How do you represent an operation as a value? There are two popular options. When I first got excited about this in JavaScript back in 2010, I did this:

var ASYNC = {
    ajax: function(url) {
        return function(receiver) { 
            jQuery.ajax({ url: url, success: receiver });
        };
    },

The caller of that function is writing a generator, so they say:

var secrets = yield ASYNC.ajax('readSecretEmail');

Therefore the management code responsible for cycling through the generator must be expecting a function to be yielded.

This pattern – in which a function (such as the above ASYNC.ajax) returns a value by the convoluted route of (deep breath) returning a function to which another function (which I called receiver) is passed that accepts the return value as a parameter – has somewhere picked up the name thunk, a name previously applied to many things, but let’s run with it.

This seems familiar…

If you’ve read my demystification of call-cc, you may remember I had to take a deep breath before tersely summarising it thus: “a function A that accepts a function B that will immediately be called by the language runtime, passing it a function C that when eventually (optionally) called will cause the previous call to A to return the argument previously passed to C and so take us back to where we started.”

These deep breaths are not a coincidence. There’s a deep parallel here. Replace that “function A” with the yield keyword. We give it “function B”, so that’s our thunk (such as the function returned by ASYNC.ajax). The “language runtime” is the management code driving the generator. It calls our thunk passing it a “function C”, so that must be the receiver accepted by our thunk. And when ASYNC.ajax passes a value to the receiver, “the previous call to A” (that is, the yield) will return that value so our code can carry on where it left off.

So this whole pattern (the combination of yield-ing thunks and some management code to drive the generator) is exactly the same shape as call-cc. There truly is nothing new under the sun (call-cc may be 50 years old). The only difference is that in the kind of thunks popular in node development, the receiver takes two parameters: (error, value). This mirrors the way ordinary functions can either return a value or throw an exception (and therefore error should be something like the standard Error object).

What about promises?

Another parallel is with promises. I’ve seen thunks described as a competing alternative to promises, but for our purposes they are almost homeomorphic: you can stretch one to make it look like the other, and back again. Let’s see how (and why it’s not quite a perfect homeomorphism, but we don’t care).

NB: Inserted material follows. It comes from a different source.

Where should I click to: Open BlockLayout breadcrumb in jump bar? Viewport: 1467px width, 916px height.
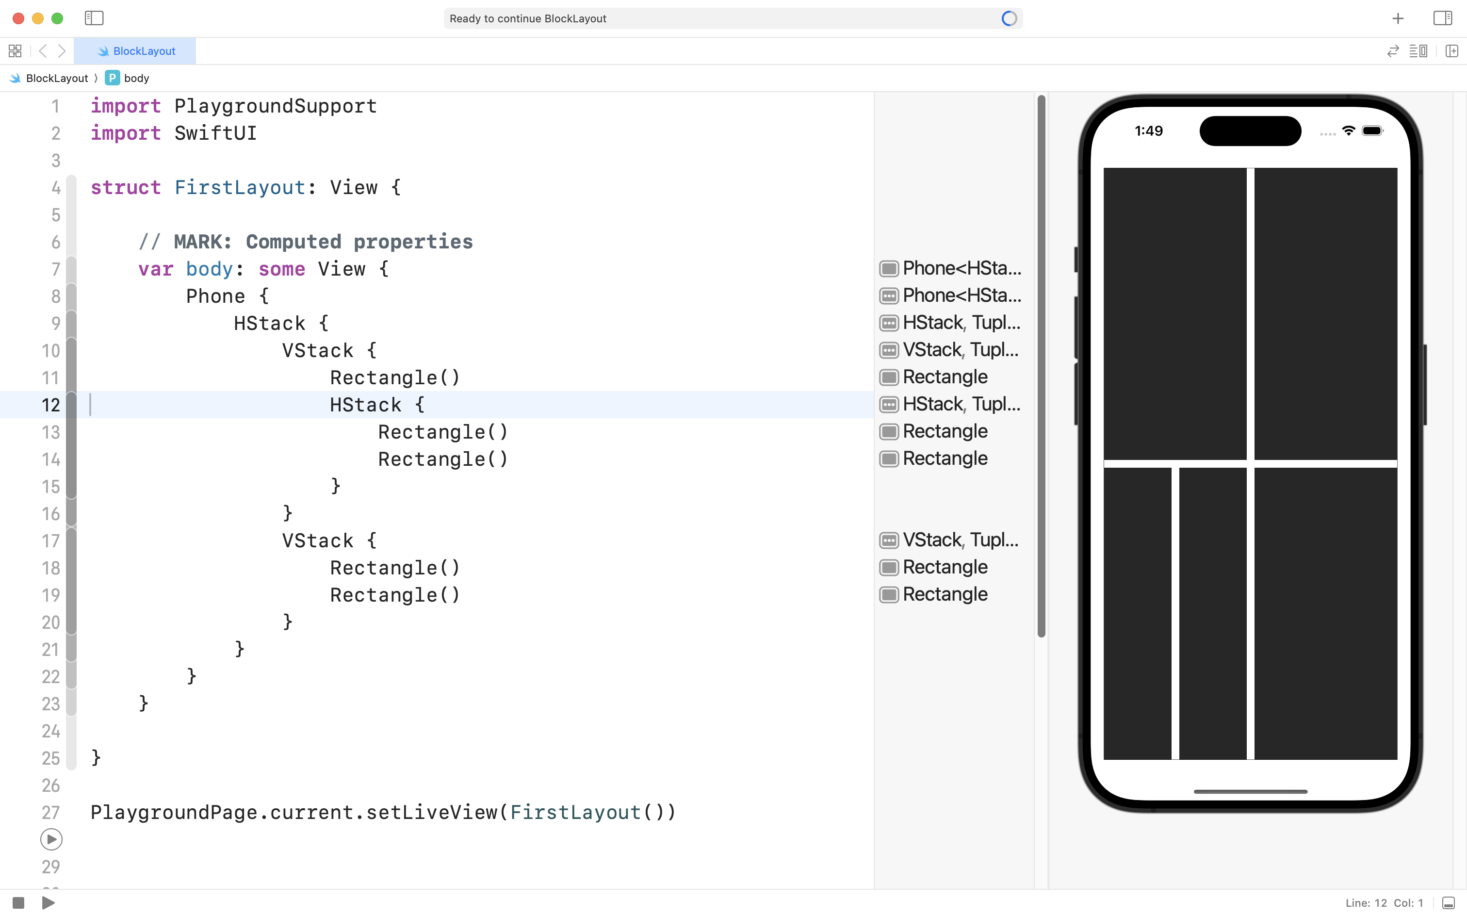point(56,78)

A promise has a then function that takes two callbacks, each taking one value: the first takes the actual value and the second takes an error, so only one of those callbacks will actually be called.

But of course if an object only has one interesting function, it might as well be that function. No good reason to make people say p.then(v, e) when they could just say p(v, e). Sure enough, a thunk is that function. Only instead of taking two callbacks, it takes one that will be passed both the parameters (the value and the error). According to node convention, they are the other way round: (error, value). But only one will have a meaningful value: if the error is not null or void, the value can be ignored.

So if we have a thunk, how would we wrap it in an equivalent promise?

var promise = {
    then: function(valCb, errCb) {
        thunk(function(err, val) {
            if (err) {
                errCb(err);
            } else {
                valCb(val);
            }
        });
    }
};

Well, not quite. I’ve left out a big chunk of what normally makes promises so useful: then should return another promise, one that is set up to resolve (or reject) based on the return value of valCb and errCb. Best of all is what they do if those callbacks return promises – they automatically “chain” to the promise returned by then.

But as we’re going to be using generators, we don’t give a crap about chaining because we have a much nicer solution. So in brief, that’s what I mean by an imperfect homeomorphism: not giving a crap about chaining. Where we’re going (puts on sunglasses), we don’t care if our async APIs return promises or thunks.

Running the generator

Back in the day I wrote my own helper called ASYNC.run that was responsible for launching a generator and stepping through it, re-awakening it whenever an async result appeared. But since then the API of generator objects has changed as part of standardisation. Also since generators were added to V8 and became accessible in non-stable builds of node, people have been working on little libraries that implement this same pattern (with the essential extra of dealing with errors as well as success values). There is one called suspend and another called co, and as you’d expect there’s not much to choose between them.

Koa

In fact if you use the delightful koa as the basis for your node web app then you’ll forget that anything needs to drive the generator. You just write (almost all) your code in generator functions and It Just Works. You may not need to directly depend on something like co at all.

bitstupid.com

I’ve been threatening my co-workers with the idea that I would start my own social network, ever since Twitter caught on. It struck me that 140 characters is a lot of information, pretty daunting for the average person to deal with. So why not restrict each user to a single bit, the theoretical minimum quantity of information? You can toggle the value of your own bit, you can toggle other people’s bits, they can toggle yours. It can be a society-changing metaphor for whatever sordid, disgusting animalistic activity you wish. That’s none of my business.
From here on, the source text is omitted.